When faced with the ethical challenge of choosing whether or not to provide oöcytes for SCNT during fertility treatment, women should not be approached to donate research oöcytes until they have experienced at least one cycle of IVF.


Australia established the Prohibition of Human Cloning and the Regulation of Human Embryo Research Amendment Act 2006, which opened the way for Australian scientists to legally utilise women’s oöcytes for SCNT. In the same year in the United Kingdom, the Human Fertlisation and Embryology Authority (HFEA) enabled egg-sharing arrangements to be extended for research oöcyte donors.


One American study estimated the labour invested in donating eggs is around 56 h (Widdows 2009).


The researchers did not access the database. Instead two senior and experienced clinicians accessed the patient database and provided the contact address details of potential participants. This yielded 585 potential participants.


Participant names were first screened by the fertility clinic’s senior nurse and counsellor to ensure that participants were not in need of an English translation service (26), living in a country location (42) that made it difficult to attend a face-to-face interview, or subject to a highly traumatic IVF experience (2). Participant response rate was 7 percent.

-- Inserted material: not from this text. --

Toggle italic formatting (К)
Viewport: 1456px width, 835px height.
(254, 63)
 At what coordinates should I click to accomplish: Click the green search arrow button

Participants were recruited from a clinic that does not undertake oöcyte harvesting for research purposes. Participants in both cohorts were asked to respond to hypothetical scenarios rather than report directly on experiences of research oöcyte donation.


Recruitment did not involve an individual approach by the researcher to potential participants. Only upon the expression of written interest did the researcher contact participants (during normal work hours).



This research was funded by an Australian Research Council Linkage Grant (LP0882054). The authors would like to thank the participants for their involvement in the study and anonymous reviewers for their insightful feedback.